失礼ながら、母の言った御節の比喩は正しい。
そんな〝ロータステクノロジー〟がなぜ父の会社と提携を結んだのかというと、太陽光発電が理由らしい。
〝ロータステクノロジー〟は、ここ最近太陽光発電の開発にも手を広げていて、一方の父の会社は木造も鉄骨も床暖もライバル社に負けない自信があるものの、太陽光だけ力の入れ方が弱かったゆえの企業提携。

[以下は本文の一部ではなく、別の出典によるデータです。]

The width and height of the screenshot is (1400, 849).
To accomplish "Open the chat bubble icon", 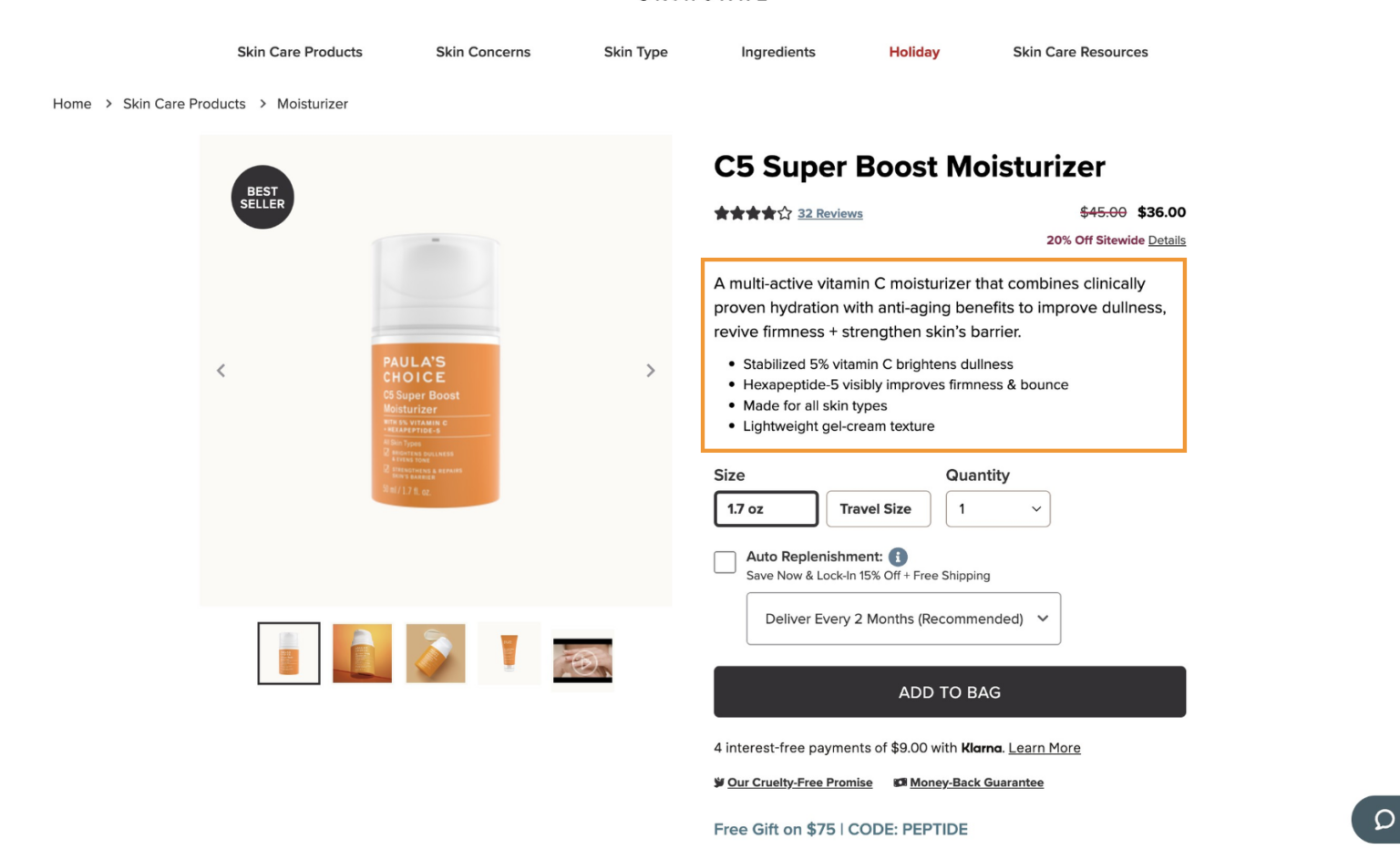I will click(1383, 819).
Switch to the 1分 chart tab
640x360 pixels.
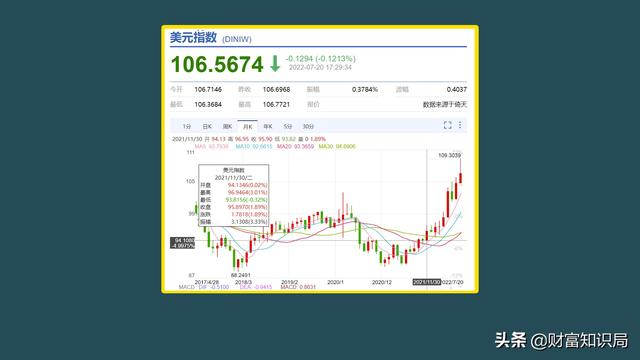click(187, 127)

それが両社にメリットになるのは私でもわかるので、なるほど、と納得せざるを得なかった。凹凸が見事にはまっている。
でも、だからと言って同じ席でついで同然にされた結婚話には到底納得できない。
けれど、今更〝経済力さえあればいいなんて嘘でした、ごめんなさい〟は通用しない。
――ならば。
壊すほかない。
「……ここか」
決戦の地は、と心の中で続ける。
知らないうちに逃げられない状況まで追い込まれていたので、こうなればもう飛び込んで壊すしかない。
そう覚悟を決めながらもどうしても踏ん切りがつかず、家を出たのは十六時を回ってからだった。
そこからタクシーを走らせること二十分。
最低限の荷物だけを手に行き着いたのは、見るからに高級そうなマンションだった。